Con una irresistible curiosidad, Jodorowsky decide entregarse a la experiencia para saber qué se siente operarse en tan raras circunstancias. Se quita la camisa. Un par de tijeras aparece en la mano de la curandera “Hizo un rollo con mi piel y dio un corte. Oí el ruido de las dos hojas de acero. Comenzó el horror. Aquello no era teatro. ¡Sentí el dolor que siente una persona a la que le cortan la carne con unas tijeras! Corría la sangre y pensé que me moría. Después, me dio una cuchillada en el vientre y tuve la sensación de que lo abría dejando mis tripas al aire. ¡Espantoso! Nunca me había sentido tan mal. Durante unos minutos que me parecieron eternos, sufrí atrozmente y me quedé blanco. Pachita me hizo una transfusión.
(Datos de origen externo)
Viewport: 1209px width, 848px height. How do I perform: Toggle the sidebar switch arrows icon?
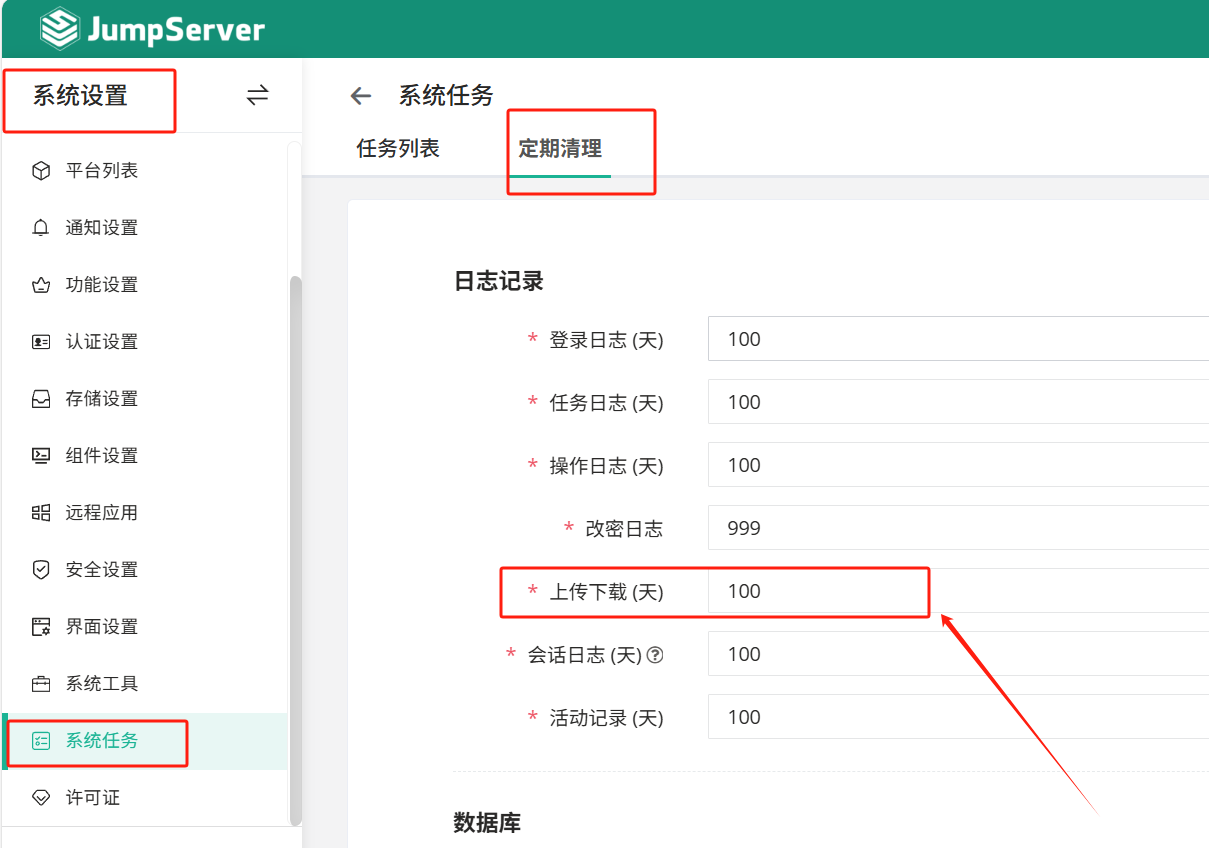258,95
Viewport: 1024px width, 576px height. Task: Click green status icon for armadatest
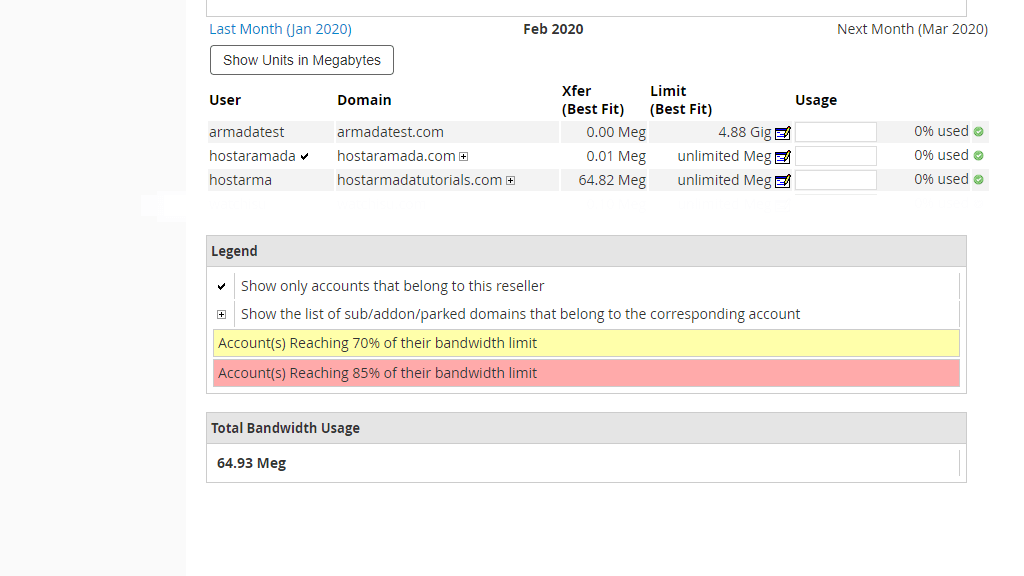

A medida que escupía su extraño líquido rojo por el tubo de plástico que me había embutido en la muñeca, sentí poco a poco que me invadía un agradable calor. Después levantó mi hígado sangrante y comenzó a tirar de una excrescencia que tenía. ‘Vamos a arrancarlo de raíz’, afirmó el Hermano. Y yo padecí, aparte del olor a sangre y de la horrorosa visión de la víscera granate, el dolor más grande que había sentido en mi vida. Chillé sin pudor. Dio el último tirón. Me mostró un pedazo de materia que parecía moverse como un sapo, la hizo envolver en papel negro, me colocó el hígado en su sitio, me pasó las manos por el vientre cerrando la herida y al momento desapareció el dolor. Me vendaron, me envolvieron en la sábana, me llevaron al salón y me acostaron entre los otros operados. Allí me quedé inmóvil media hora, feliz de estar vivo. Pachita, limpiándose la sangre, se arrodilló junto a mí, me tomó las manos y me preguntó cómo me llamaba. Luego, me estrechó entre sus brazos y me entregué a ellos con sed de madre. Cuanto más pedí, más me dio. Quise un infinito cariño, obtuve un infinito cariño. Sí, Pachita conocía el alma humana y sabía utilizar muy bien una terapia que mezclaba el amor y el terror”.

Al morir Pachita el “don” pasó a su hijo Enrique, que viajó a Francia a operar y allá lo encontró otra vez Jodorowsky, llevando a su hija como paciente. Entonces, constata que las operaciones han disminuido en crueldad. Se lo hace notar a un ayudante y éste le responde que de encarnación en encarnación el Hermano iba progresando y que últimamente había aprendido a no hacer sufrir a los pacientes.